Yesterday, I wrote about my swings between optimism and pessimism as we approach November. I’ve now read a depressing article suggesting that even a “best-case” election result will not erase America’s Trumpist plague.

An article from The Bulwark began with the following quote from Philip Bump:

The Trump era is about Trump in the way that the War of 1812 was about 1812: a critically important component and a useful touchstone but not all-encompassing. Turning the page on the era requires more than Trump failing to get an electoral vote majority.

Perhaps a more accurate time span to consider is something like 15 years. The election of Barack Obama as president in 2008 was hailed as a signal moment in the evolution of American politics and demography, but it also triggered a remarkable backlash. Ostensibly rooted in concerns about government spending, it was largely centered on the disruption of the economic crisis (which triggered an increase in spending) and that overlapping awareness of how America was changing.

The author went on to agree. As he recounted, he’d originally viewed Trump as an aberration–after all, he’d gotten through the Republican primaries with pluralities, not majorities, of Republican votes, and he’d underperformed his poll numbers in virtually every primary. Large numbers of Republican voters hated him. He trailed Hillary Clinton in all of the polling. All of these data points led him to conclude that Trump would lose the 2016 general election, that in the wake of that loss the GOP establishment would take measures against those who’d supported him, and the Party would go back to being the Party  of Mitt Romney, Paul Ryan, and Marco Rubio.

As the author candidly admits, he was wrong on all counts.

My first mistake was not understanding that Trump had turned the mild tilt of the Electoral College into an enduring 3-point advantage.

By trading suburban, college-educated voters for rural, high-school educated voters, Trump maximized the GOP’s Electoral College efficiency. This trade turned the GOP into a permanent minority party, making it extraordinarily difficult for it to win a national popular majority. But it tilted the Electoral College system to Republicans by a minimum of 3 points in every election.

This was a true innovation. Prior to Trump, no one had viewed minority rule as a viable electoral strategy.

His second mistake was his belief that party elders would expel or neuter those who had supported Trump. As he now recognizes, that mistake wasn’t simply because Trump won. “It was wrong because the real war was not the general election, but a Republican civil war between traditional Republicans and those who wanted “grievance-based political violence.”

The grievance aspect was important because it meant that Trump could deliver to his voters even if he lost. Trump understood that Republican voters now existed in a post-policy space in which they viewed politics as a lifestyle brand. And this lifestyle brand did not require holding electoral office…
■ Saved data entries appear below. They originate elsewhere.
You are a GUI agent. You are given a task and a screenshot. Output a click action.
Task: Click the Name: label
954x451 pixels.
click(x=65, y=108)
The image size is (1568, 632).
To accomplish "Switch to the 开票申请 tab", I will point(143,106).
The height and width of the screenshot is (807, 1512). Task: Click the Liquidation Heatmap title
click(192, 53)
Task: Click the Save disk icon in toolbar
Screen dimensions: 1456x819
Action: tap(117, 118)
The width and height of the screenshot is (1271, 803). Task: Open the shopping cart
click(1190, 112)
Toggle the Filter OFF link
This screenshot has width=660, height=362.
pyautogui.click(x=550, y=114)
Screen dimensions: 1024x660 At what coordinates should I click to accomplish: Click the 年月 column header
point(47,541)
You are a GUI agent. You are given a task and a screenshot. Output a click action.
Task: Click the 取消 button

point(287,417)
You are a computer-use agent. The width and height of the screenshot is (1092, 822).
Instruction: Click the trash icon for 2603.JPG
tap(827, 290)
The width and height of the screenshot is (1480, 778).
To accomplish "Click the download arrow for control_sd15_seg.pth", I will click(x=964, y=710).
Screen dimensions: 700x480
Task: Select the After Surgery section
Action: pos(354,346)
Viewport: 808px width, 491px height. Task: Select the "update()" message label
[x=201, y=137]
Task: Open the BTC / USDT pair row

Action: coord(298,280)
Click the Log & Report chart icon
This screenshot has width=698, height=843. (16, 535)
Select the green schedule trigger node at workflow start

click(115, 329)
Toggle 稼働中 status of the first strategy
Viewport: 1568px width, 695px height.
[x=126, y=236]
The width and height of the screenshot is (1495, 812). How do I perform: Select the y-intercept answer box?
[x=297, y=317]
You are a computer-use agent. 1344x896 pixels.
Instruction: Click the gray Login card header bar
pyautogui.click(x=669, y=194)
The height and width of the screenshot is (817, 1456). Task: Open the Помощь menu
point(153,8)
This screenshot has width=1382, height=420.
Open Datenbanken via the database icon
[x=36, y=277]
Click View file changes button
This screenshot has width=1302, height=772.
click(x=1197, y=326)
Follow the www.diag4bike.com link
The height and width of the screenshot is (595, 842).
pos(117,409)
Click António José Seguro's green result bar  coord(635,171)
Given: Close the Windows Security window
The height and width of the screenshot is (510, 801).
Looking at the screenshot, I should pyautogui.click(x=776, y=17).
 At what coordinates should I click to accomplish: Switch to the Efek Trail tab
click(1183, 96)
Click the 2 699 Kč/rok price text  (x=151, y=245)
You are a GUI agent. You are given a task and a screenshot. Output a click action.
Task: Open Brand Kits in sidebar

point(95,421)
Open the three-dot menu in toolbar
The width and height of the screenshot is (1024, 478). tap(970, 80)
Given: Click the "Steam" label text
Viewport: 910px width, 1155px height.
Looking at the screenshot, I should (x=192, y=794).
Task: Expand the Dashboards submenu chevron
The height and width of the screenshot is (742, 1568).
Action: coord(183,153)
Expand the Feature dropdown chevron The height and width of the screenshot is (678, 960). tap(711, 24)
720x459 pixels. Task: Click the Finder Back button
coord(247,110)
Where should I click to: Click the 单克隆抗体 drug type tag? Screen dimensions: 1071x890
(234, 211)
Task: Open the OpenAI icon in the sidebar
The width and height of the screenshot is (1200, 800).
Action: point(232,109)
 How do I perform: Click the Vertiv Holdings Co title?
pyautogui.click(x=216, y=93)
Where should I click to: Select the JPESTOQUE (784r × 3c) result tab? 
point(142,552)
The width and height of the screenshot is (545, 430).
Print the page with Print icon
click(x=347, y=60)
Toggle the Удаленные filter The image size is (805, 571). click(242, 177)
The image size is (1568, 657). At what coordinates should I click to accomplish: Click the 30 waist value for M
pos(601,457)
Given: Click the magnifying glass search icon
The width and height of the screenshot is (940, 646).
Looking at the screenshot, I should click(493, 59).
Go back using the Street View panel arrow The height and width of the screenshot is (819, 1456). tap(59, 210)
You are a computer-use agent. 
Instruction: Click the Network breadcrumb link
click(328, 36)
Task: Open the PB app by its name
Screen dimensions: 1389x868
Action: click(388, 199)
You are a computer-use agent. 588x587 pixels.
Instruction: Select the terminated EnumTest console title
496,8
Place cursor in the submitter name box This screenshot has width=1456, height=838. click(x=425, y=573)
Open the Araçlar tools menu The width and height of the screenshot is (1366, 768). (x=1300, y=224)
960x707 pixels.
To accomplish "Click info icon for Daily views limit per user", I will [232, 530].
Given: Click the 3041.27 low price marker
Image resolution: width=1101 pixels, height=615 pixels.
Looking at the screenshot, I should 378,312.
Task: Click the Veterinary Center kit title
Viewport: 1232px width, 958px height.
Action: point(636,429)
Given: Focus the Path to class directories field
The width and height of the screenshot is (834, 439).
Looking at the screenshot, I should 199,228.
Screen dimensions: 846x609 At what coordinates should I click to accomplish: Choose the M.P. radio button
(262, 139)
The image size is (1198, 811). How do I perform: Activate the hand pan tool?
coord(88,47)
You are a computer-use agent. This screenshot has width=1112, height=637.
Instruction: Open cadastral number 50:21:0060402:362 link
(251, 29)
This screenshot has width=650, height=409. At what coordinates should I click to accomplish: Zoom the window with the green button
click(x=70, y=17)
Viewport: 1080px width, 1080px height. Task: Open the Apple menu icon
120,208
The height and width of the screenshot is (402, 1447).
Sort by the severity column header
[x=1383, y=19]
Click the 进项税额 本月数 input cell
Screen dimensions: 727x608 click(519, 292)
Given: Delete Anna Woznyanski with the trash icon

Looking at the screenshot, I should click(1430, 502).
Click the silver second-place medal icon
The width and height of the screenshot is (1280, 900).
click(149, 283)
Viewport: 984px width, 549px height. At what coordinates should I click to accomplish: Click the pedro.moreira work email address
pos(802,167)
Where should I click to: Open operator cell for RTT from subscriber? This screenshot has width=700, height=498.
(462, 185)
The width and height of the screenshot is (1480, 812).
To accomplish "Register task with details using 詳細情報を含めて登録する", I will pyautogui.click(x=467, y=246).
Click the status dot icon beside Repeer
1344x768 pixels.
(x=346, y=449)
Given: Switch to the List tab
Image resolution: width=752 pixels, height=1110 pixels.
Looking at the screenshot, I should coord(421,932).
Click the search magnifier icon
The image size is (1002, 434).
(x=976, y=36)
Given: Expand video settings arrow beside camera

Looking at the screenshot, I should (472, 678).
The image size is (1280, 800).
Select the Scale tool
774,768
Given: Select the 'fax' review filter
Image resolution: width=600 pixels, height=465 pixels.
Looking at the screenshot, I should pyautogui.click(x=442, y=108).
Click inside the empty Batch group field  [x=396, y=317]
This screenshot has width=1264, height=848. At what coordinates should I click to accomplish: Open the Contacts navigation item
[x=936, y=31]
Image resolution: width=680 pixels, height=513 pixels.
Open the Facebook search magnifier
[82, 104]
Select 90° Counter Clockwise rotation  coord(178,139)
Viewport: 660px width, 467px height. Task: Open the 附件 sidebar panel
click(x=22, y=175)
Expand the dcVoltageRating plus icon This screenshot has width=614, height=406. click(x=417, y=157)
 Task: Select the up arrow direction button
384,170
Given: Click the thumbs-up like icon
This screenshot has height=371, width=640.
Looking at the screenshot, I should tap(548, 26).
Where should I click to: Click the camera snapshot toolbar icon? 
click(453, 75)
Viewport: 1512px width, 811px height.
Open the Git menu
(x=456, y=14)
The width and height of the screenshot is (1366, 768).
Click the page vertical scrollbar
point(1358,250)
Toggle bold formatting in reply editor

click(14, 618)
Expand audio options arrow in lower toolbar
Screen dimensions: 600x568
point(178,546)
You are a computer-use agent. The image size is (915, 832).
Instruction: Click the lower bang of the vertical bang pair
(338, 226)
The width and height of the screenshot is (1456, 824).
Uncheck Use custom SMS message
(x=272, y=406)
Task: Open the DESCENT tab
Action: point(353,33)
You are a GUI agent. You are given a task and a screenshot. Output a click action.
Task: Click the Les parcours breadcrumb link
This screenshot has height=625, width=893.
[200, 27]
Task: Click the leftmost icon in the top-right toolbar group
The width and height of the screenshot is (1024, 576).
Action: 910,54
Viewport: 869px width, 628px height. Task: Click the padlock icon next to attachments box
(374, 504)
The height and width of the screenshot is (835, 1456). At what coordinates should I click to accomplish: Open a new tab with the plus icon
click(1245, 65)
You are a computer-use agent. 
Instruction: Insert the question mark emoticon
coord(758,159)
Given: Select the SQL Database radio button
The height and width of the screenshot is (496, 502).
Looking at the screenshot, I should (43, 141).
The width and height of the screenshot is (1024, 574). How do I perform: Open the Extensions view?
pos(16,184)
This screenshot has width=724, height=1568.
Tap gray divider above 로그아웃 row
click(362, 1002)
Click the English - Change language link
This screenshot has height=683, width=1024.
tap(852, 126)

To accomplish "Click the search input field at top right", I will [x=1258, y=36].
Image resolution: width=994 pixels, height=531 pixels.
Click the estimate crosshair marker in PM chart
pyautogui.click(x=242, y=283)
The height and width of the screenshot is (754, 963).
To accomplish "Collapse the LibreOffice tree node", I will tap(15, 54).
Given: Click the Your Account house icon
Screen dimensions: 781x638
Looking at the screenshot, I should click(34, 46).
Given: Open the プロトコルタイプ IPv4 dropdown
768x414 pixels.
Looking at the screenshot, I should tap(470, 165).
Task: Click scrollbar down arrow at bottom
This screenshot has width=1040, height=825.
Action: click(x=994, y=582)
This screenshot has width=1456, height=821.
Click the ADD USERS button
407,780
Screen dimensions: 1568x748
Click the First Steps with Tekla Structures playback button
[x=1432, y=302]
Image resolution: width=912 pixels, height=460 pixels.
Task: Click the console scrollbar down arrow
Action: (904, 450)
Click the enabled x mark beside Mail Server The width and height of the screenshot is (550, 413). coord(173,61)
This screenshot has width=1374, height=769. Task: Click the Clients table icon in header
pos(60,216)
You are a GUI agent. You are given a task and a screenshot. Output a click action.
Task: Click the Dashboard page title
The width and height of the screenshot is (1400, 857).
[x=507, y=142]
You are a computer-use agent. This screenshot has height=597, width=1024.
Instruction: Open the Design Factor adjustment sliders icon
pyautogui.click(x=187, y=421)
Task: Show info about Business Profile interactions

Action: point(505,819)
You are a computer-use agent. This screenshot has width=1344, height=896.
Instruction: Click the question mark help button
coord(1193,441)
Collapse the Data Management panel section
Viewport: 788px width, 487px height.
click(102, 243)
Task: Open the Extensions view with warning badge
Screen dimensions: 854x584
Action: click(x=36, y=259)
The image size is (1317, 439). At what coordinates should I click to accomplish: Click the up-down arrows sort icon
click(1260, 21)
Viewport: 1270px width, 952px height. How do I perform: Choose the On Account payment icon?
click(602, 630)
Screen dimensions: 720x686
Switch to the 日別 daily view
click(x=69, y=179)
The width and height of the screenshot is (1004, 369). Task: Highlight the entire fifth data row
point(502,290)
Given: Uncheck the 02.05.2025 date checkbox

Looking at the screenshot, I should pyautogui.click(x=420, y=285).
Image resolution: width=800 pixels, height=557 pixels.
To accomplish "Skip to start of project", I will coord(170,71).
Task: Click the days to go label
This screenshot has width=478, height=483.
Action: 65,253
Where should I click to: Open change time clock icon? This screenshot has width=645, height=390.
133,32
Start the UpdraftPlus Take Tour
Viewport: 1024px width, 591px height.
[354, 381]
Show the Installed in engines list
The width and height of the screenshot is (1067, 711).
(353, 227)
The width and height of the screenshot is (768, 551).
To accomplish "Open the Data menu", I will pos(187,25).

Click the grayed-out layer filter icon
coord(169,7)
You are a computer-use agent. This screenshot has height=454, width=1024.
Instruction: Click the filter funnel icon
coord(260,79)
So no, there were never going to be recriminations against conservatives and Republicans who had collaborated with Trump. The recriminations would run in the opposite direction: The forces of Trumpism would continue to own the Republican party and anti-Trumpers would continue to be driven out. (Unless they chose to convert.)

That led to a third mistake: believing that the Republican Party would revert to its previous identity as a normal, center-Right political party. He now believes there is no going back.

If anything, the dynamics inside the party—the self-selection making the party whiter, more rural, and less-educated; the desire for minority rule; the eagerness for political violence; the disinterest in governing—seem likely to push the party further away from what it was.

We can’t control the future. And we can’t control the Republican party. All we can control is ourselves.

Which starts with being clear-eyed about reality and the work ahead.

The essay confirmed my reluctant realization that far more of the American electorate falls into that “grievance-based” category than I want to believe. Americans aren’t simply engaged in a Presidential campaign, but a much longer, more protracted struggle for the soul of the nation.

Even if Kamala Harris and Tim Walz win in November, those of us who define patriotism as allegiance to the philosophy of our founding principles will have to contend with the White “Christian” Nationalists who want to abandon those principles in favor of an autocratic, theocratic vision that accords them social and cultural dominance. (If you don’t believe me about that “vision,” take a look at Project 2025. Or–if you live in Indiana– read statements from Micah Beckwith or Jim Banks.)

November is just Round One. That said, winning it decisively is an absolutely essential first step.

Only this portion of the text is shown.